A locally derived risk prediction model will not replace or compete with the validated scoring systems with regards to generalizability and benchmarking. Nevertheless, these locally developed models, based on the analysis of the computerized patient chart with machine learning techniques, have the potential to support the clinician in the care for critically ill patients. First, they could be the basis of an early warning monitor, which alerts the clinician when a patient deviates from the expected path with regards to his outcome. Second, in the same sense, they could be of use for the clinician when counseling a patient or his relatives to offer a realistic estimate of the expected clinical course of a particular patient. Third, the ICU LOS of a patient following cardiac surgery has, besides its medical and clinical relevance, also importance on the management level. ICU bed capacity is in many hospitals the bottleneck when planning cardiac surgery. In order to make optimal use of the available capacity, and in order to avoid an excessive number of patients that will die while awaiting cardiac surgery, a locally derived predictive model could be the basis of an ICU capacity planner. GP can take full advantage of the different information sources available in ICU, both static and dynamic, including therapy and the response to therapy.
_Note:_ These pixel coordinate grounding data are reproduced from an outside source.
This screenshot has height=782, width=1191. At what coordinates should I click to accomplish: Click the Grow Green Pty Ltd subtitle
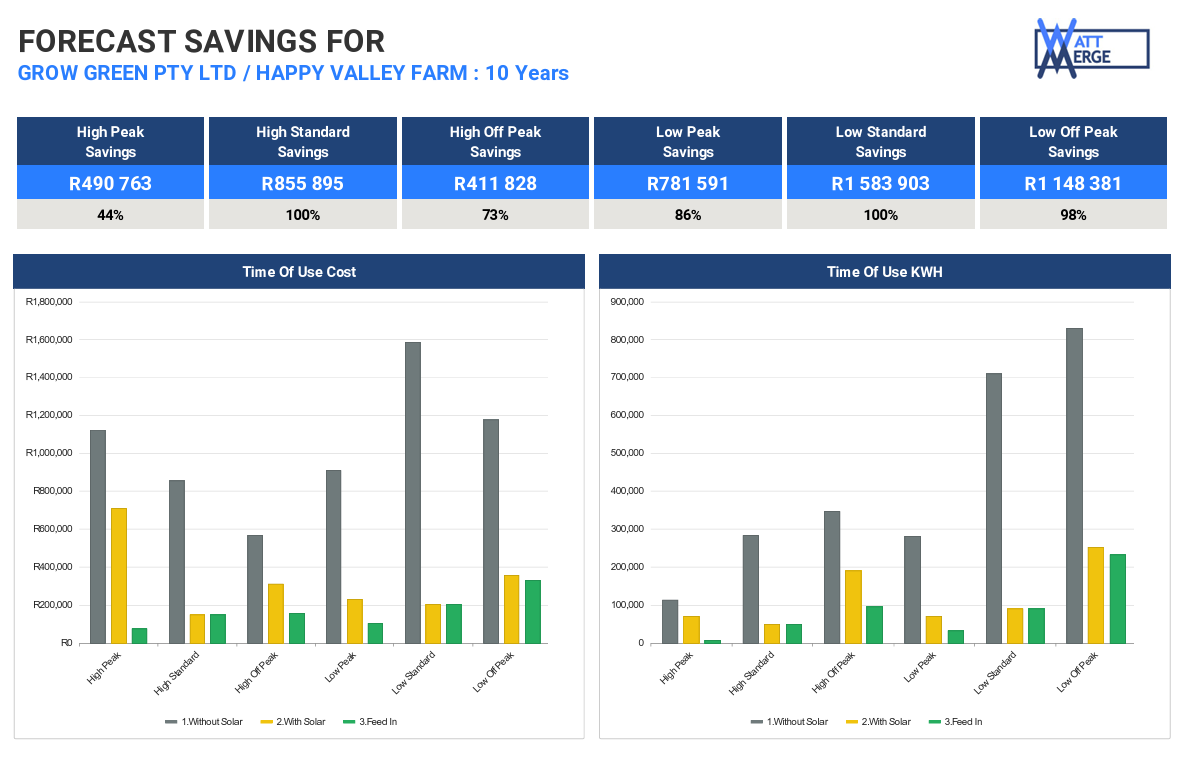click(293, 73)
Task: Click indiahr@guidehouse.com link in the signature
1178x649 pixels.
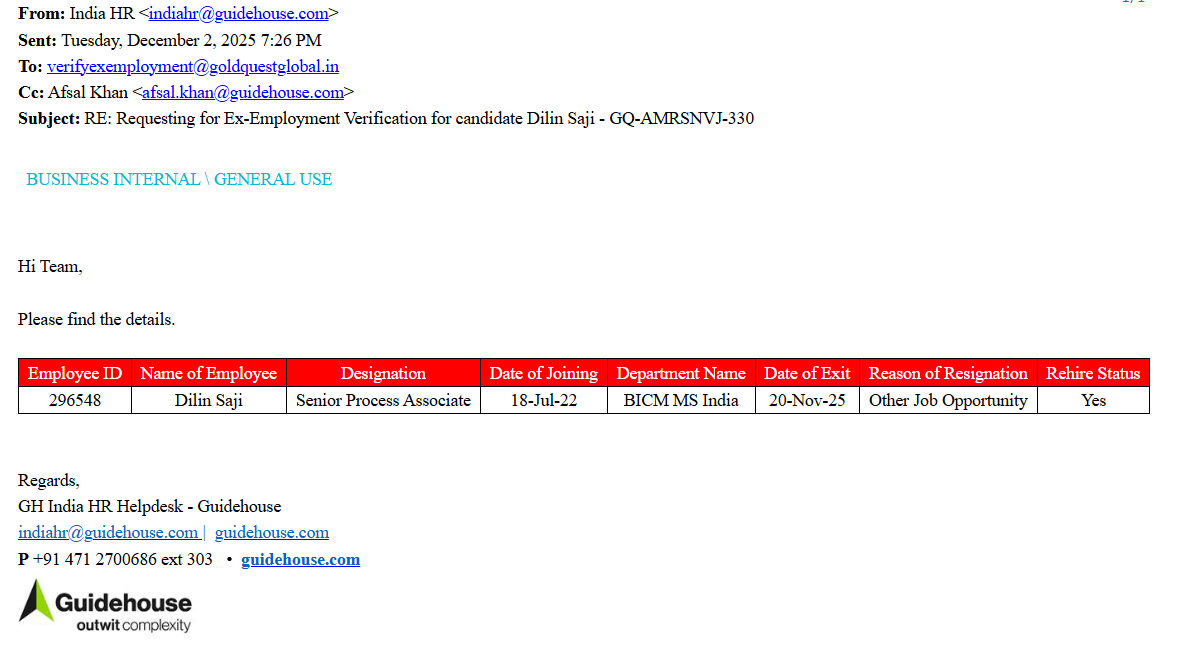Action: click(108, 532)
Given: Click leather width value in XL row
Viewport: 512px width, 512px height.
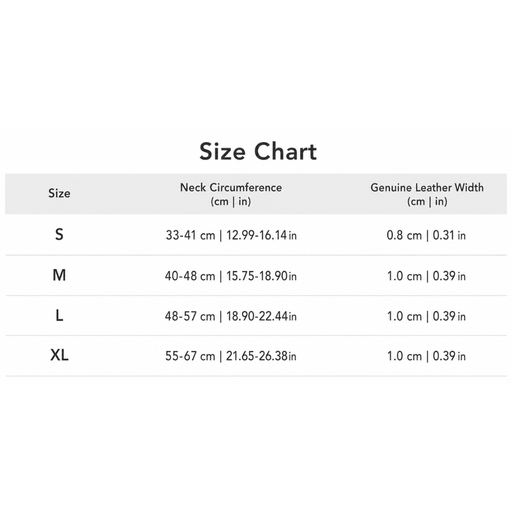Looking at the screenshot, I should click(x=426, y=356).
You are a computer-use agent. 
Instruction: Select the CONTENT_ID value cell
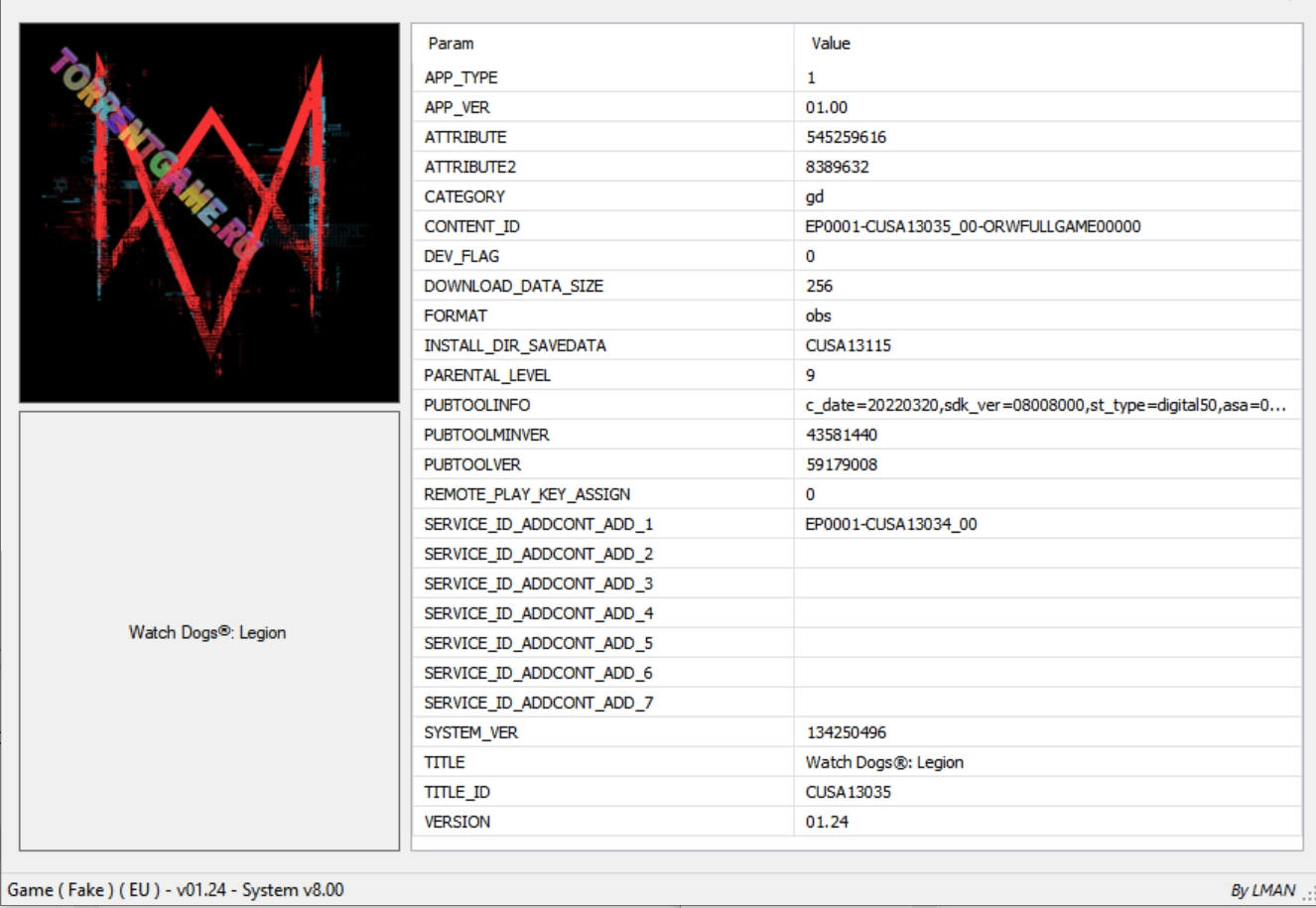(973, 226)
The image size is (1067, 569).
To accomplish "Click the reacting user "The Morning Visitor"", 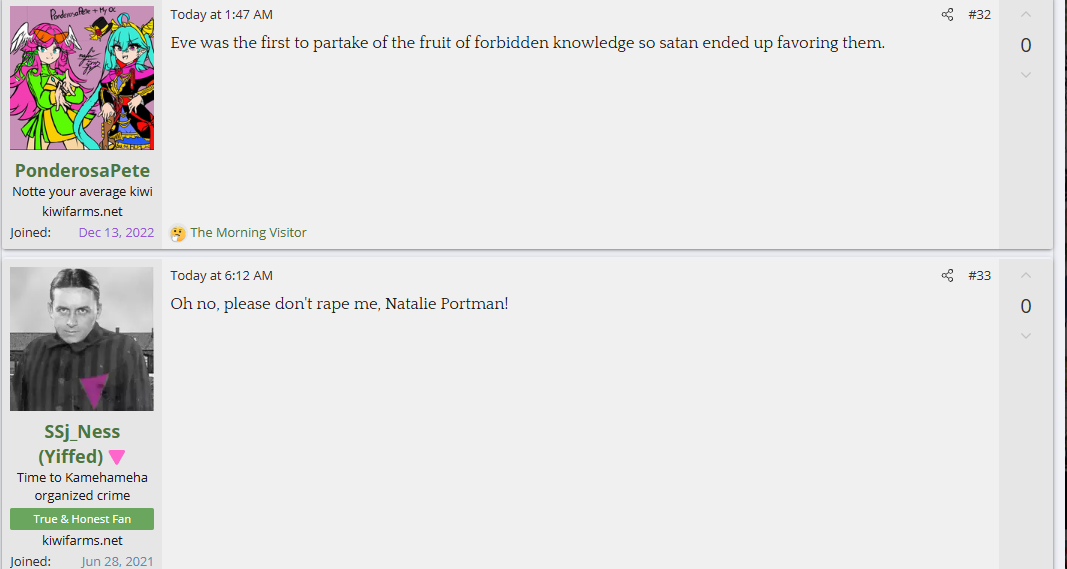I will click(x=248, y=233).
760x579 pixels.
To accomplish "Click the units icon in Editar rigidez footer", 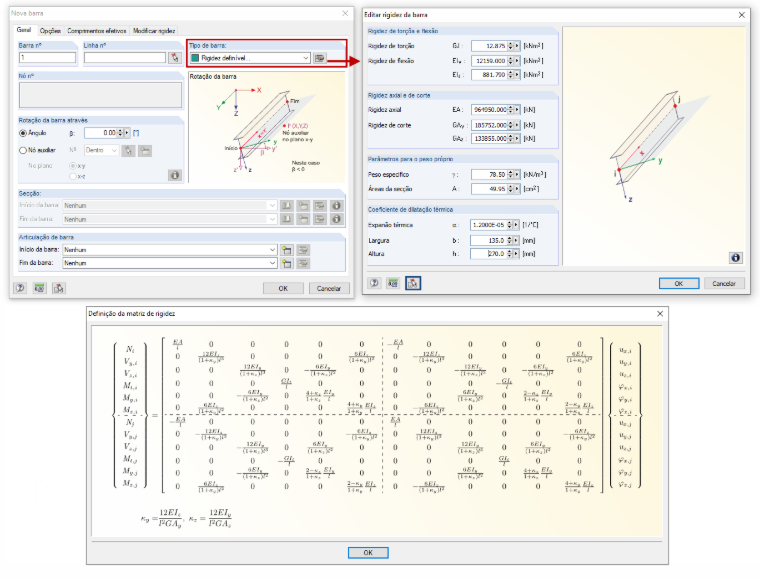I will click(393, 283).
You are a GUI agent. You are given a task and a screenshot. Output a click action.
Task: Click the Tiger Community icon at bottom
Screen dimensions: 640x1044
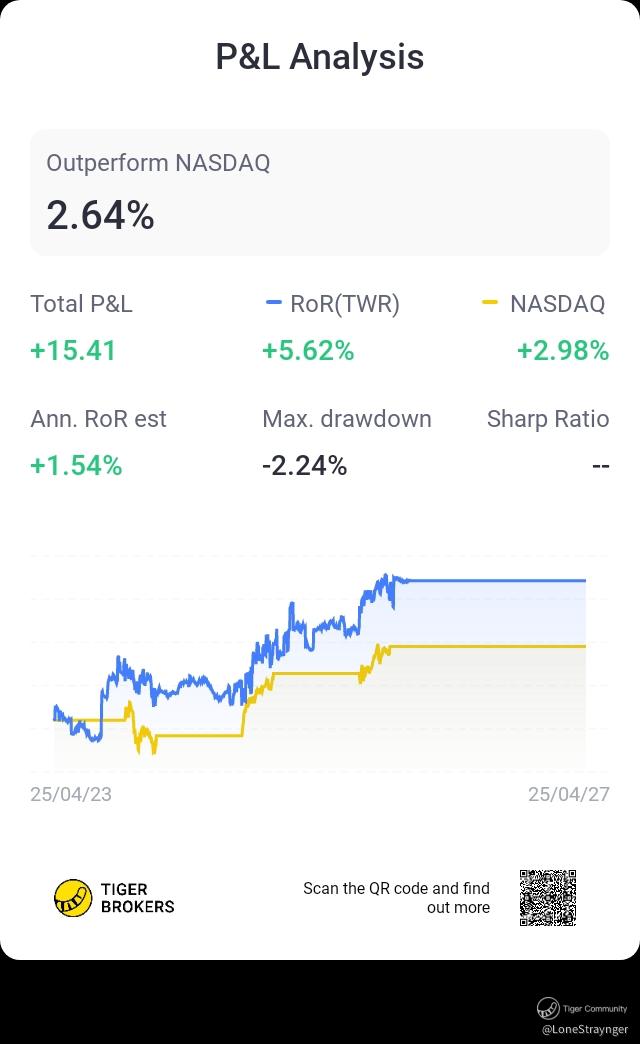[x=547, y=1008]
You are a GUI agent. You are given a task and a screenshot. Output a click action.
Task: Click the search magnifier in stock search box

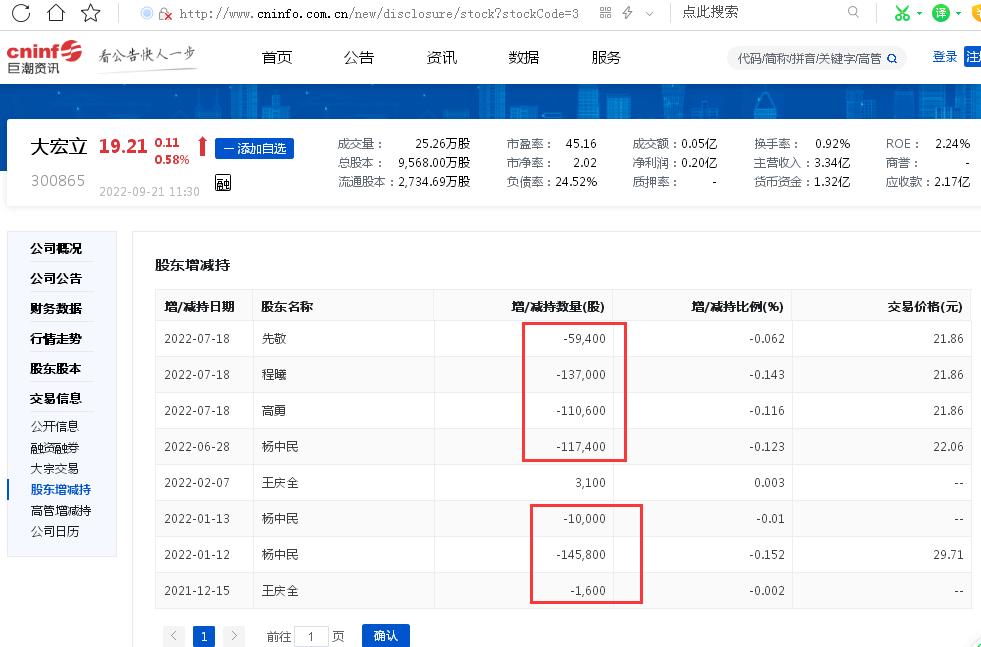(893, 58)
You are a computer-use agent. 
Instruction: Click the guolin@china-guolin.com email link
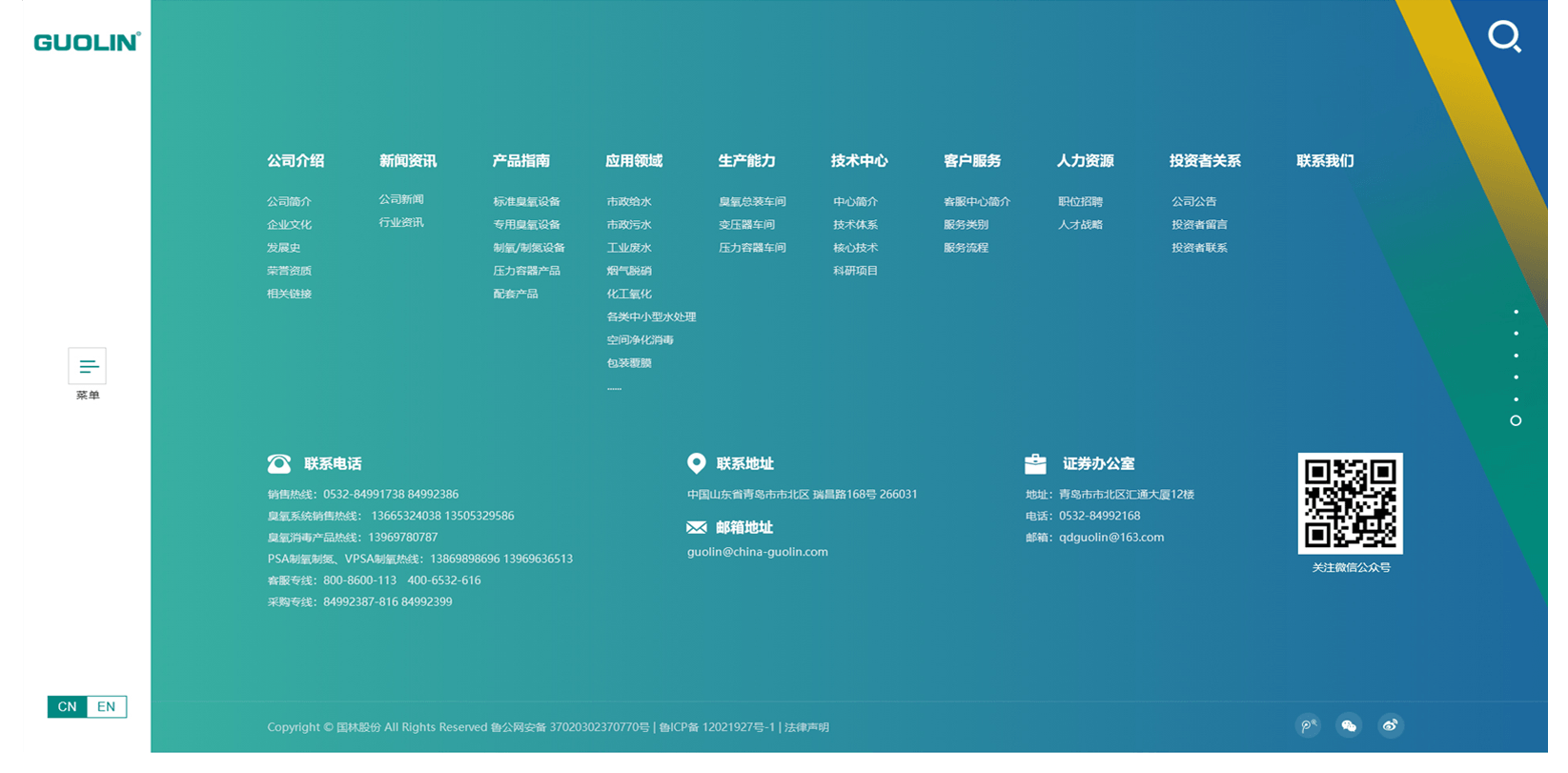758,552
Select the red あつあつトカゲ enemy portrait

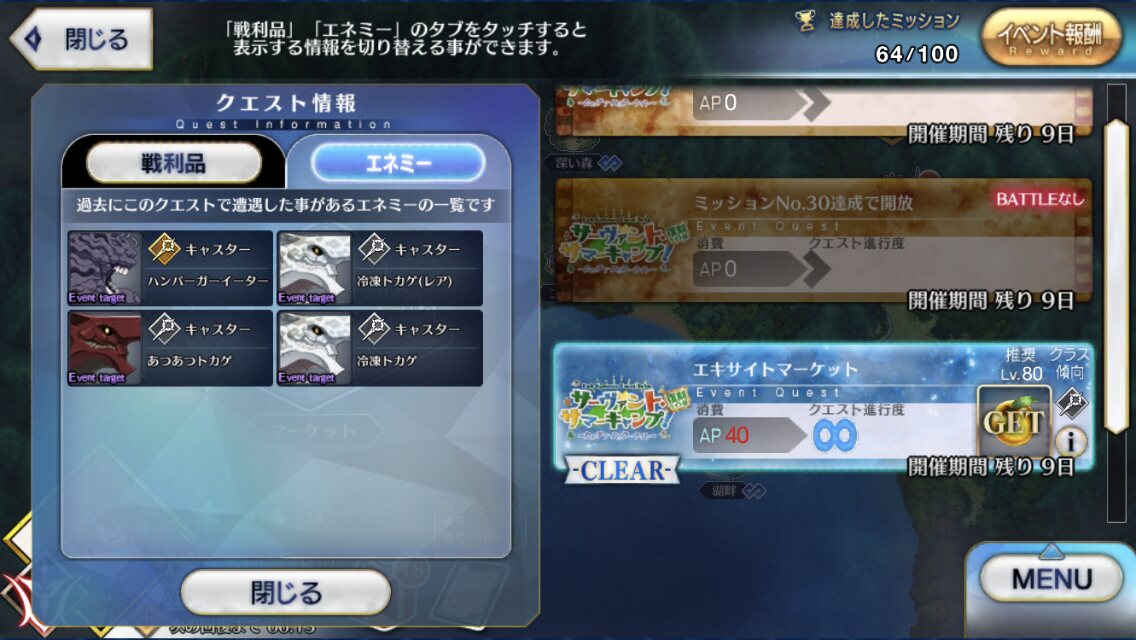coord(105,349)
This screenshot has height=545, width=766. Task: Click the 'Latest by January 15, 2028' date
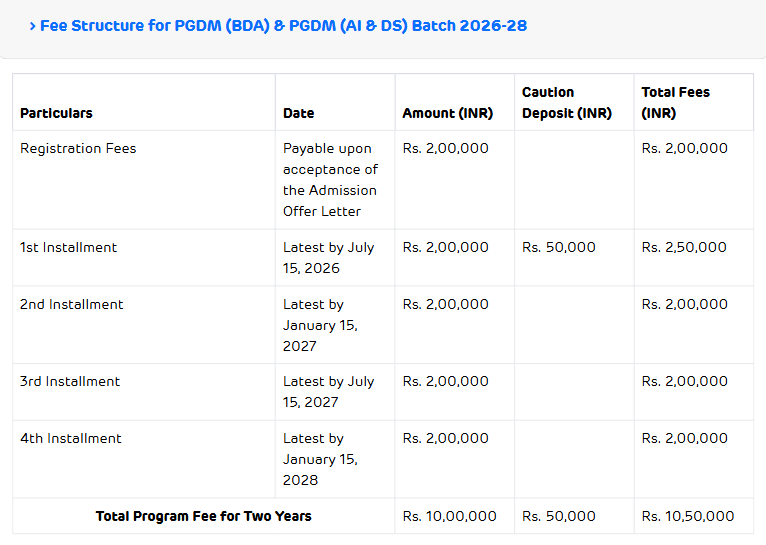(320, 459)
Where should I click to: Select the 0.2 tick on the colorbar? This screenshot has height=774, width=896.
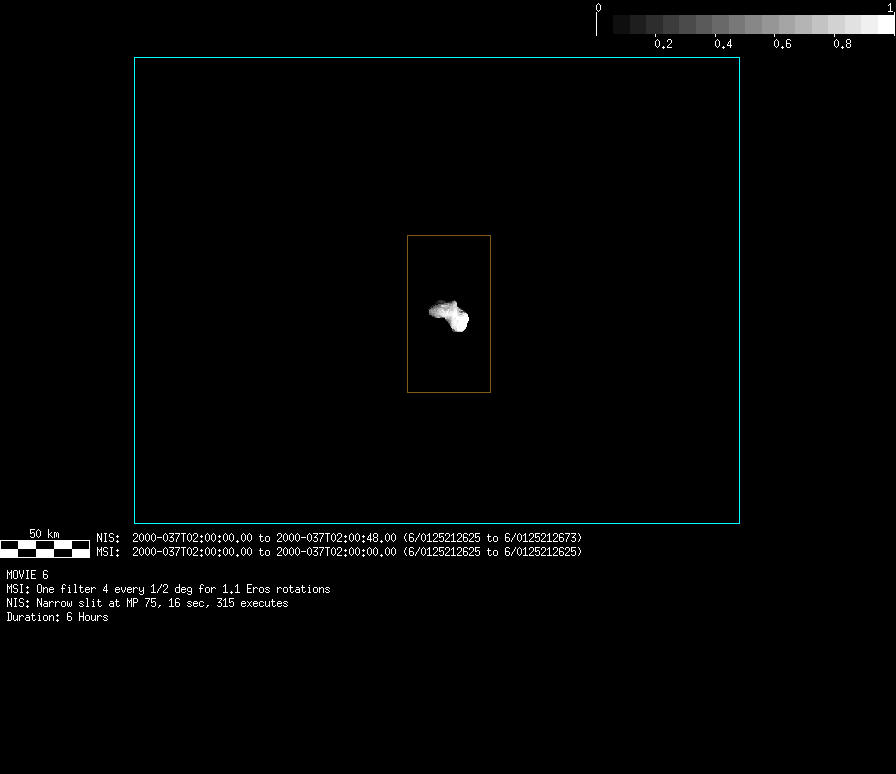tap(663, 44)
Although the discriminative power of the GP models is not significantly higher than the physicians, they can be of added value because they will deliver their predictions in a more reliable and consistent way (not postponing the predictions in the most difficult cases as the physicians probably did in the present study). In theory, each ICU could build its own predictive models based on its own patient database, because this methodology is able to take into account the specific local situation, and can be adapted and recalibrated over time. The results from this study should first be confirmed in other centers, and preferably in databases from multiple centers.